Educators should ask themselves, as well, about what videos are shown to students, trips they’re taking with their classes, language being used in classrooms and books students have available to them. Materials should reflect lives in full, from children in gay and transgender families to children of color in everyday experiences.
Bunche Smith highlighted the Denise Lewis Patrick book “Red Dancing Shoes” and its story of a young Black girl with new patent-leather red shoes who trips and thinks they are ruined until an aunt helps her fix them, making the child feel better.
“This book describes a happy, healthy child and her life within her family,” Bunche Smith said. “We need to see many more stories like this to reflect the full reality of Black children’s and other children of color’s lives.”
Across curriculum
Anti-bias and equity can be woven throughout curriculum, from literature to science lessons.
To Emily Adah Miller, associate researcher with the Wisconsin Center for Education Research at the University of Wisconsin-Madison and one of the lead writers for the Next Generation Science Standards Diversity and Equity Team, science classes can also be woven into social justice lessons. For example, students might investigate the chemistry of taste while looking at food deserts, where access to affordable and healthy food may be limited.
“Everything can be seen through a lens of social justice and equity, and how can science be used to leverage these social justice issues,” said Adah Miller.
Okhee Lee, professor of childhood education at New York University’s Steinhardt School of Culture, Education and Human Development and leader of the NGSS Diversity and Equity team, emphasizes science can also address equity issues.
Lee noted that science understanding can be expressed not just in words, but gestures and symbols. By employing and encouraging these kinds of expressions in the classroom, educators could increase access for learning and understanding between students, such as English learners, peers and educators.
For example, in studying the effect of time on the decomposition of a banana in a jar, students are looking at a closed system, Lee notes. One student may say the banana is decomposing but maintains the same weight. Another can express this with a single word, like “closed” or “same,” or even just draw an arrow to suggest the same idea, Lee said.
In doing so, students can feel they’re being heard and respected for their work by their teacher and peers no matter how they share their understanding. And in this way, science work can also serve as a good starting point to help students develop language, noted Lee.
“If they do this a couple of times, you can see the confidence of students going up,” she said. “That’s equity.”
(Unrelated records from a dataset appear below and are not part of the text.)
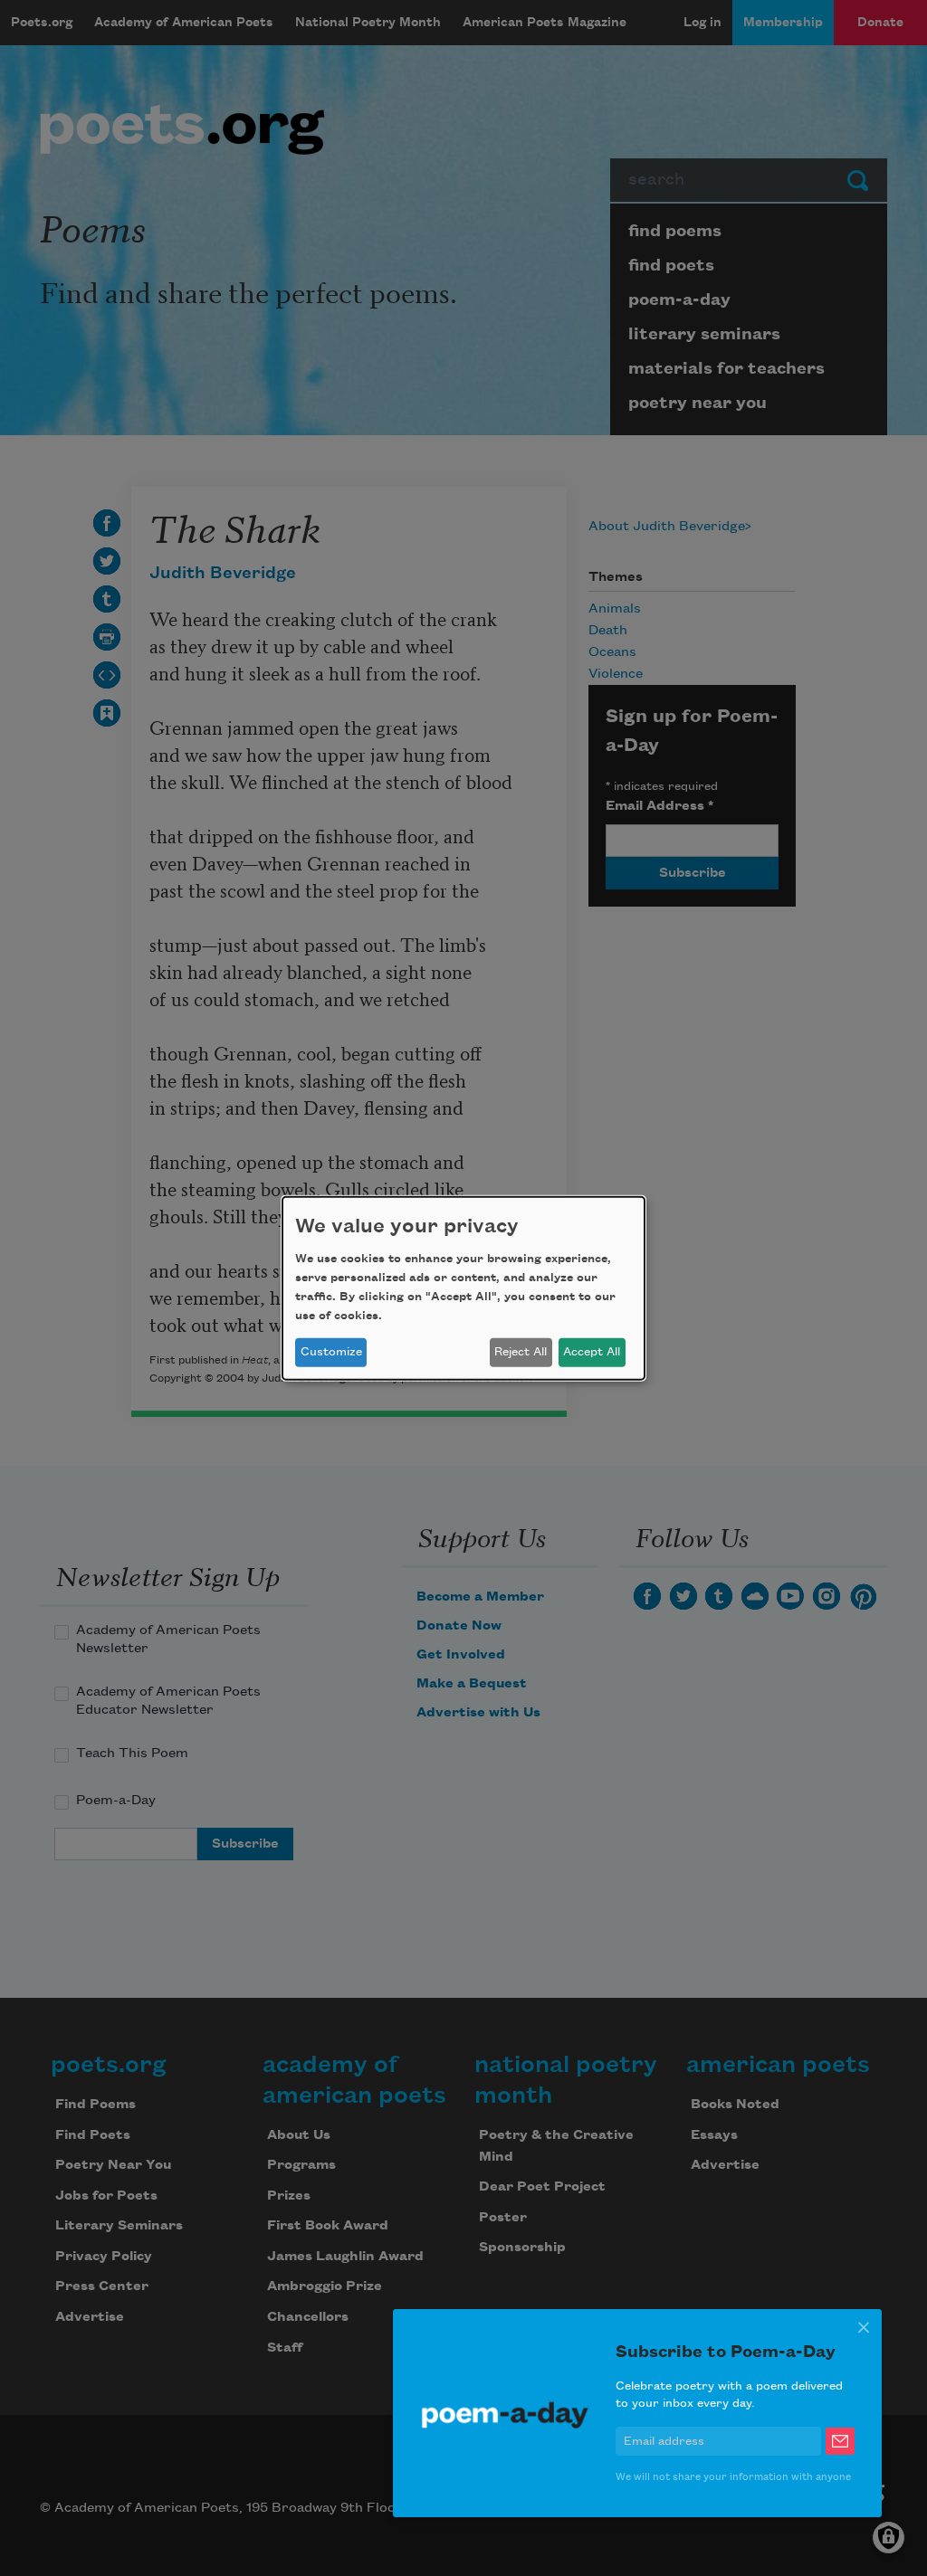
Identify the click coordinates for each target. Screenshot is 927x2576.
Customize (331, 1351)
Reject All (520, 1351)
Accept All (591, 1351)
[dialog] (463, 1287)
Ultimately, when it comes to creating an educational climate that centers around social justice, anti-racism and equity, Bunche Smith believes some educators may be looking for some single activity or unit to bring into their classroom. But instead, she said teachers should step back and think about what they’re really hoping to see — not just in their classrooms, but ultimately in the world around them through the lessons they bring to students — and start there.
“Ask yourself, ‘What is my vision of what society should look like?’” she said. “And once you have that vision, it becomes your roadmap of what you need to learn about yourself, and what you must learn to support all of your students to thrive.”